The public face of the BOH
While many things have changed over the years regarding the Board of Health, one of them has remained the same: Linda Fantasia, who has been greeting the public at the BOH office for over 20 years.
Fantasia began working as the Board of Health Agent part time in 1986, when the board had three members and office workers still used electric typewriters. Fantasia was the first staff person hired for the BOH. She worked at a large Oak table at the town offices, then housed in the library. All phone calls went through the single phone in the Town Clerk's office, but many callers found it more convenient to call Fantasia at home, where she did half of her work anyway.
After outgrowing their library office in the late '80s, the BOH, Planning Board and Conservation Commission were given office space in a classroom in the Spalding Building. The BOH moved again in 1994 to Westford Street, where the Mosquito is currently located. The BOH found a permanent home at the brand new Town Hall near the town center in 1997.
Changes over the years? Plenty. For instance, "we didn't have Lyme Disease or West Nile Virus," recalls Fantasia. "But we did have the same amount of mosquitoes."
By 1995 the board decided they needed regular office hours and officially promoted their agent to full-time status. The workload has continued to expand, and a couple of years ago the size of the board was increased from three to five members. Mary de Alderete has joined the BOH staff as a part-time administrative assistant.

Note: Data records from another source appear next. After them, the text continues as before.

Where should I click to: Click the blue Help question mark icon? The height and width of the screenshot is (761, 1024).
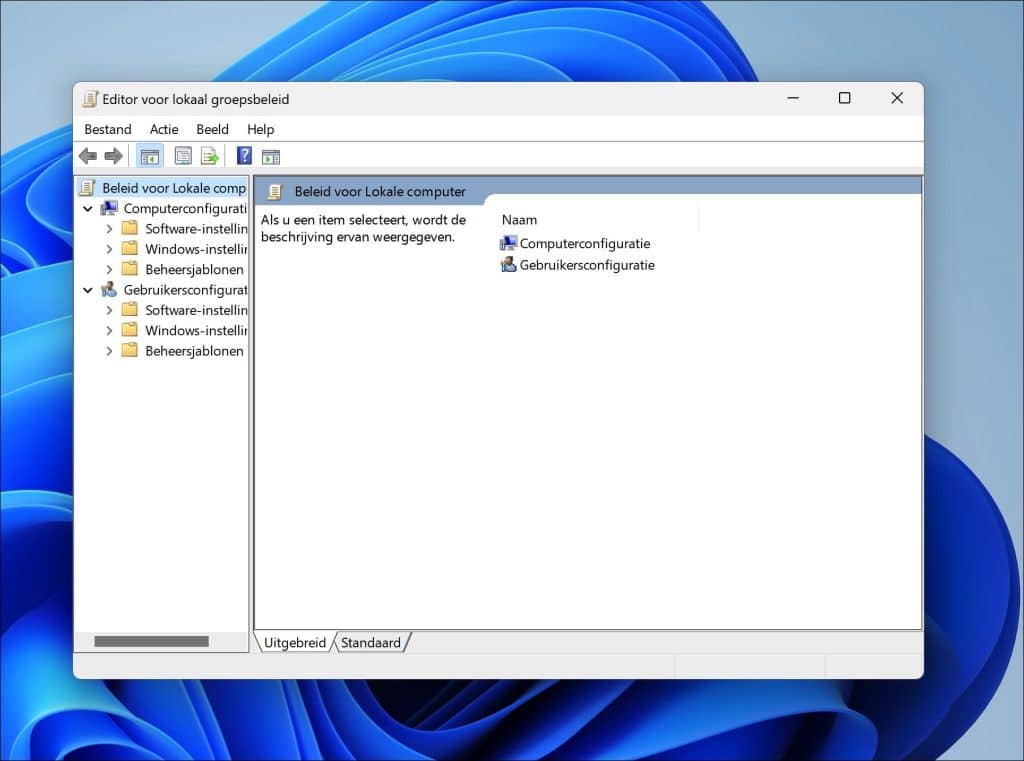coord(244,156)
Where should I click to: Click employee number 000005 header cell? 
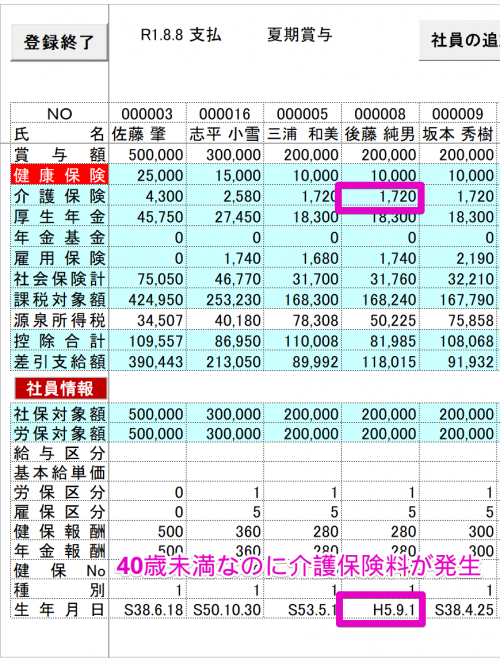(302, 114)
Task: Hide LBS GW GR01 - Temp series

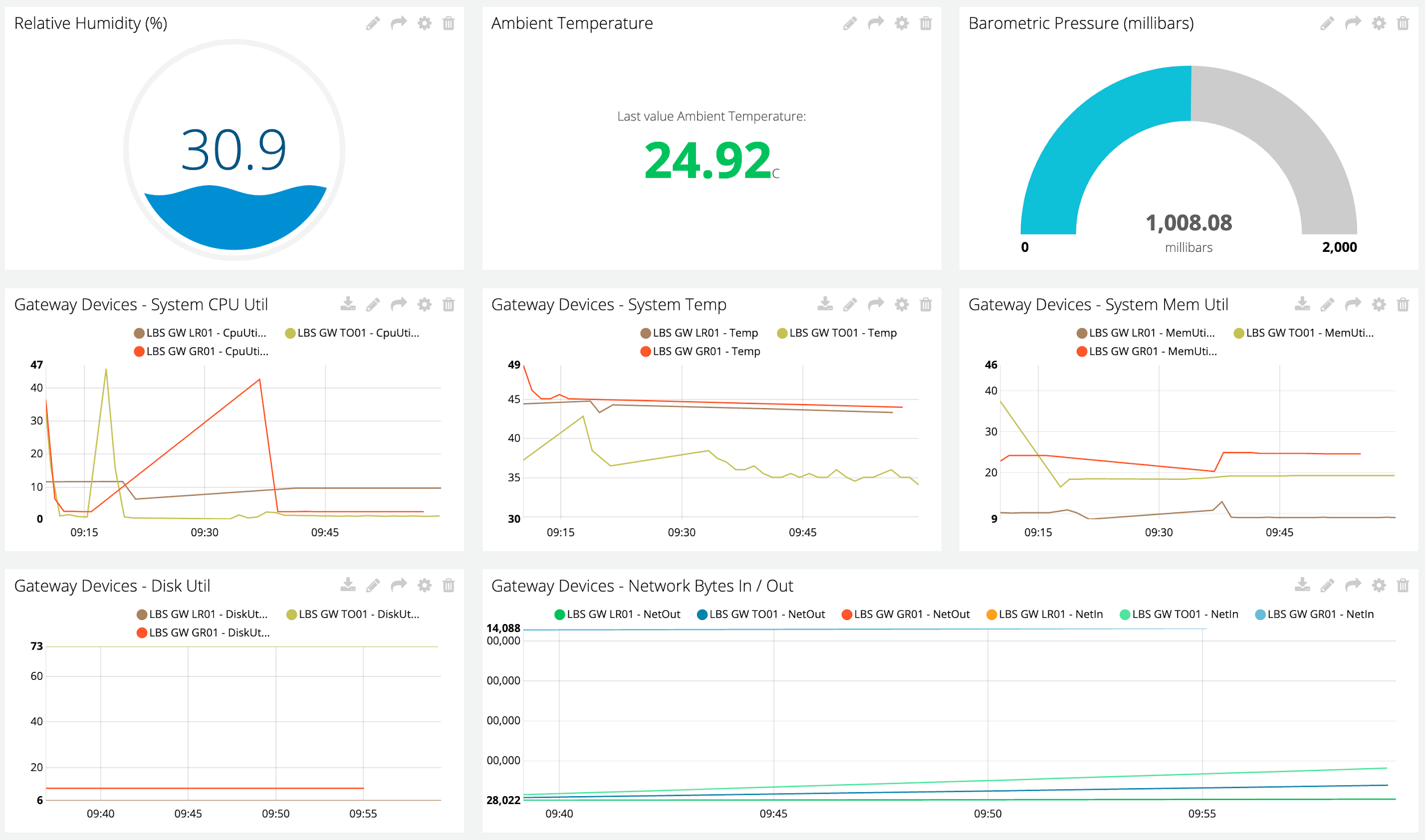Action: pyautogui.click(x=706, y=352)
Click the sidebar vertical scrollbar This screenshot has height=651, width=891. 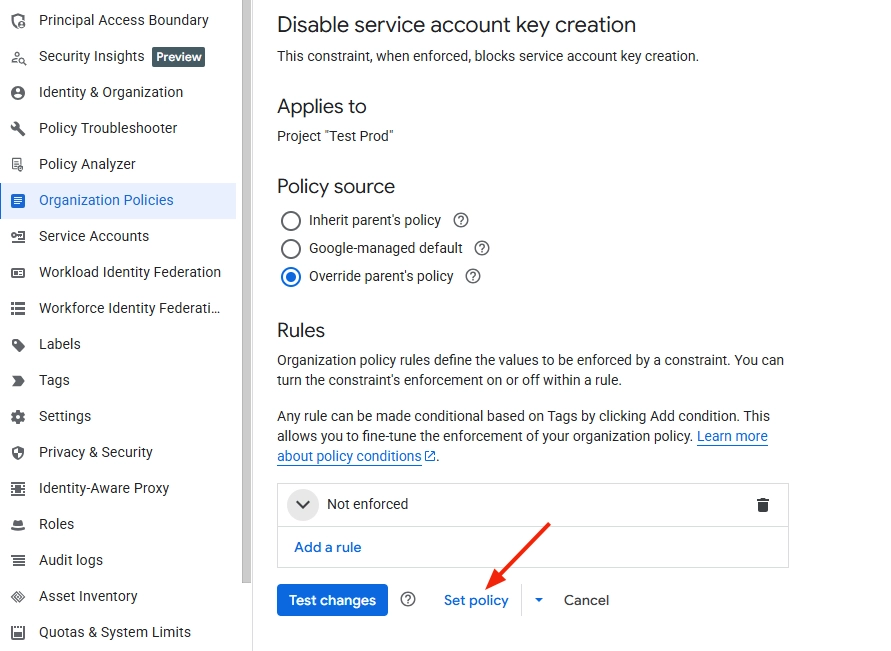[246, 300]
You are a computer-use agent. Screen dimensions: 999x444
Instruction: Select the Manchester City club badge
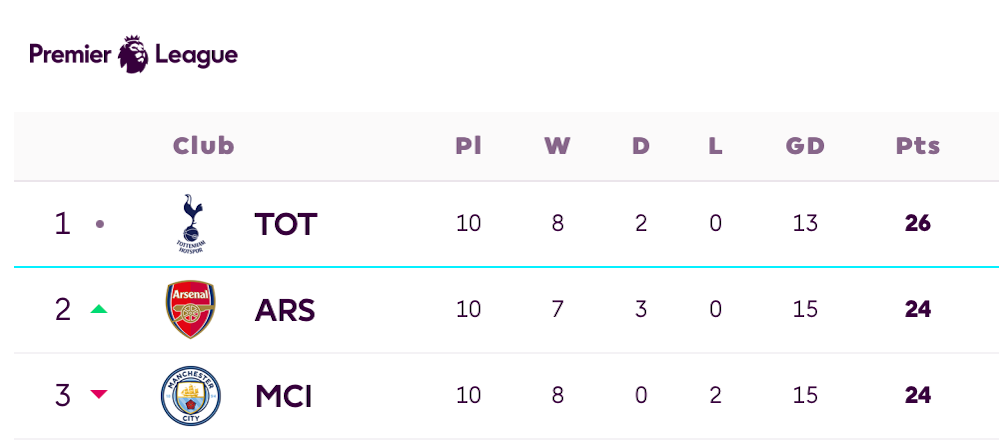[190, 396]
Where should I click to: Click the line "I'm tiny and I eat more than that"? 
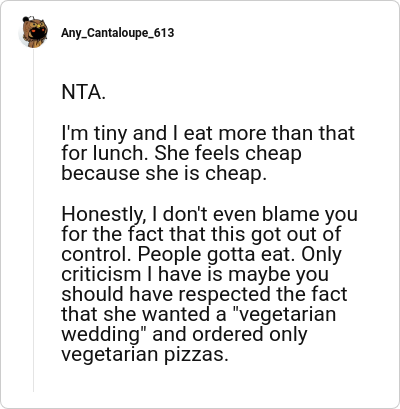click(x=208, y=133)
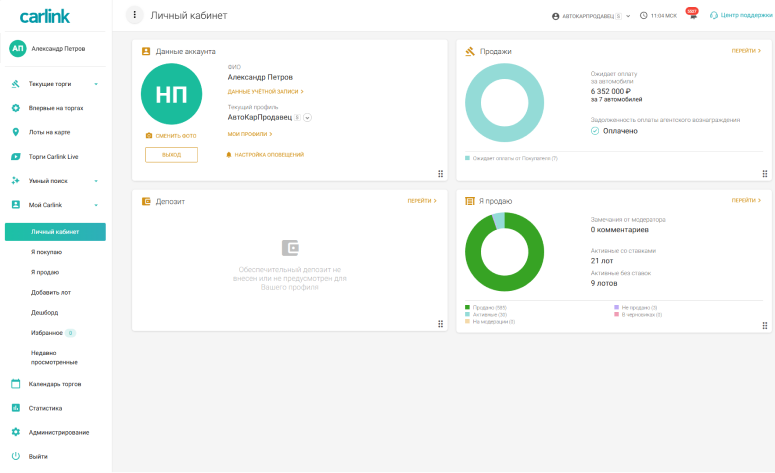Click the ВЫХОД button in account card
This screenshot has height=473, width=775.
[171, 155]
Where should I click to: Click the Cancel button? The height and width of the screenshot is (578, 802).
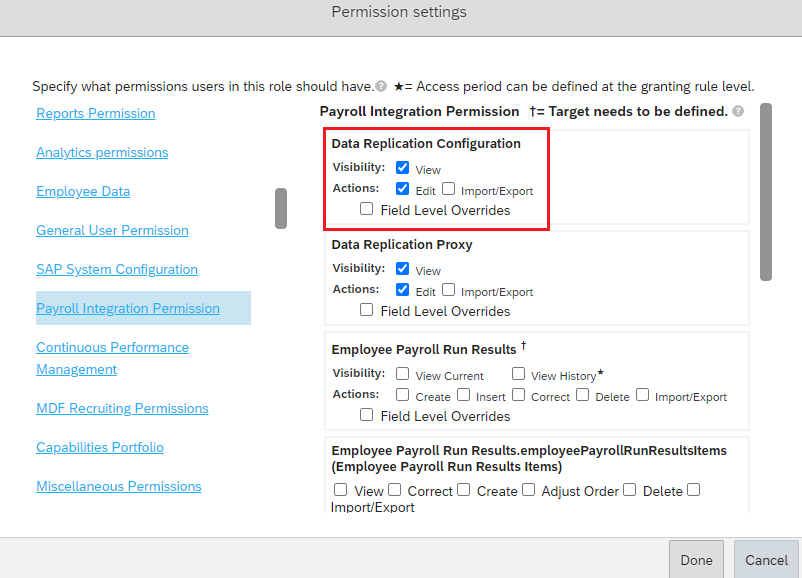(x=766, y=560)

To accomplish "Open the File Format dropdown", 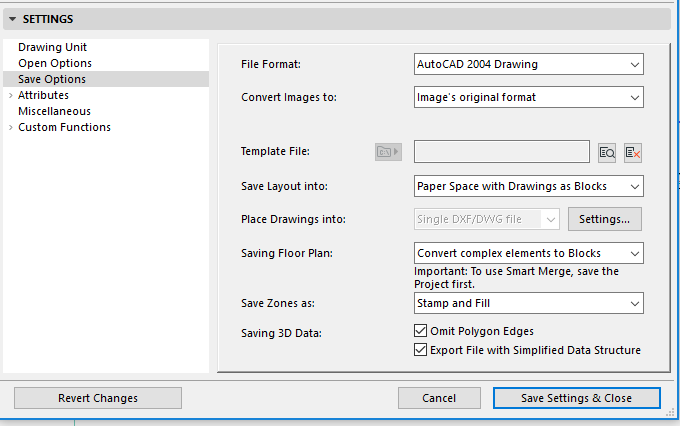I will coord(528,65).
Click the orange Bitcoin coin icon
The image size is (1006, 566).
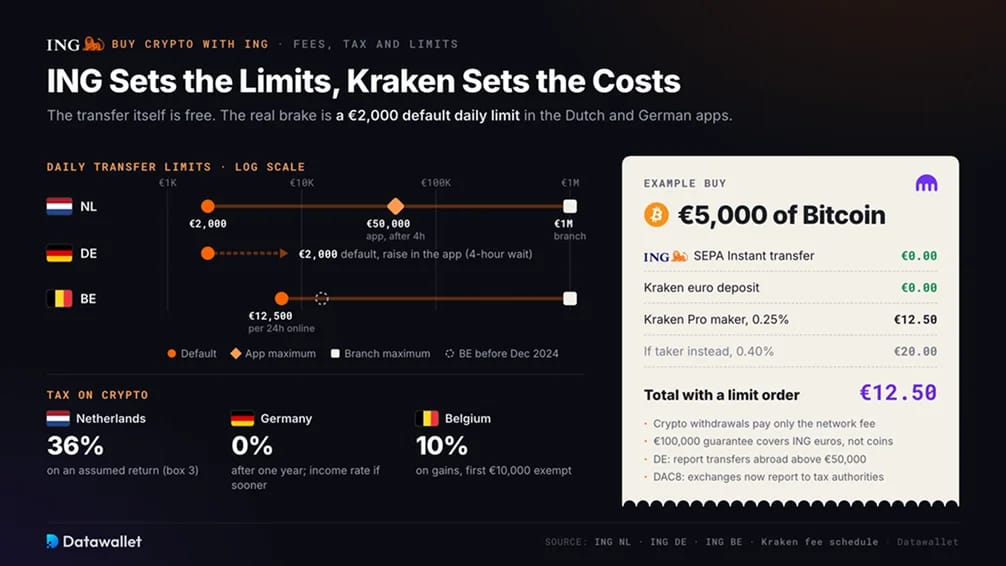656,215
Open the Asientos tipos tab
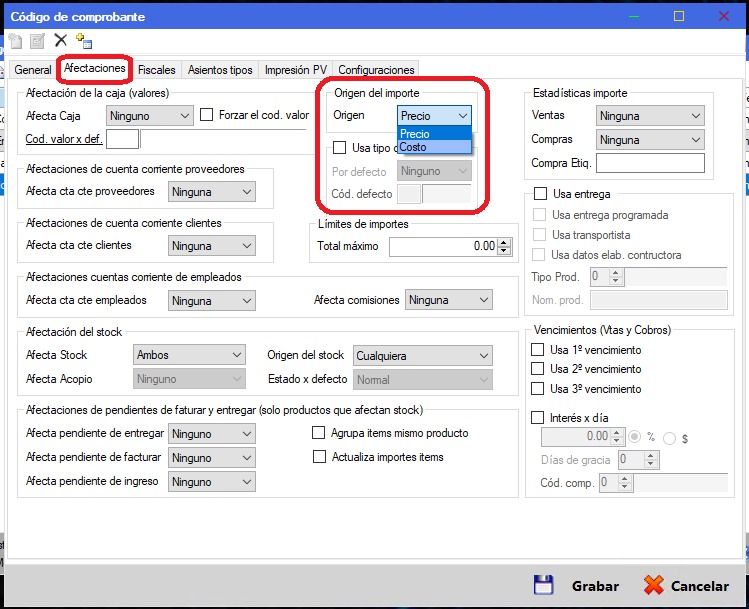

The Federal Department of Homeland Security and Center for Disease Control require local boards of health to plan for public health emergencies, and Carlisle is working toward developing 24/7 coverage for its BOH. Regional mutual aid agreements are being developed and the Medical Reserve Corps now has 38 volunteers who are being trained to help during a variety of potential public health crises.
Outreach and education
The BOH office responds to phone inquiries about water testing, Lyme Disease, West Nile Virus, Triple E, rabies and other public health topics. The BOH sponsors rabies clinics, flu clinics, health fairs, well testing, hazard waste collection and a number of other services described on their web site.
What is most rewarding about being a member of the Carlisle Board of Health? Brem says he enjoys "helping people accomplish their goals while protecting public health" and "looking at innovative and different solutions." Both Holland and Risso say they like "helping the community." For Cahill, "learning about hydrology and septic systems" and "working with the other board members to make thoughtful and effective board determinations and policies" are meaningful rewards.
"It is a very worthwhile board to volunteer one's time on," offers Bedrosian. "Our work is important to the health and well being of our residents and the town and its natural resources."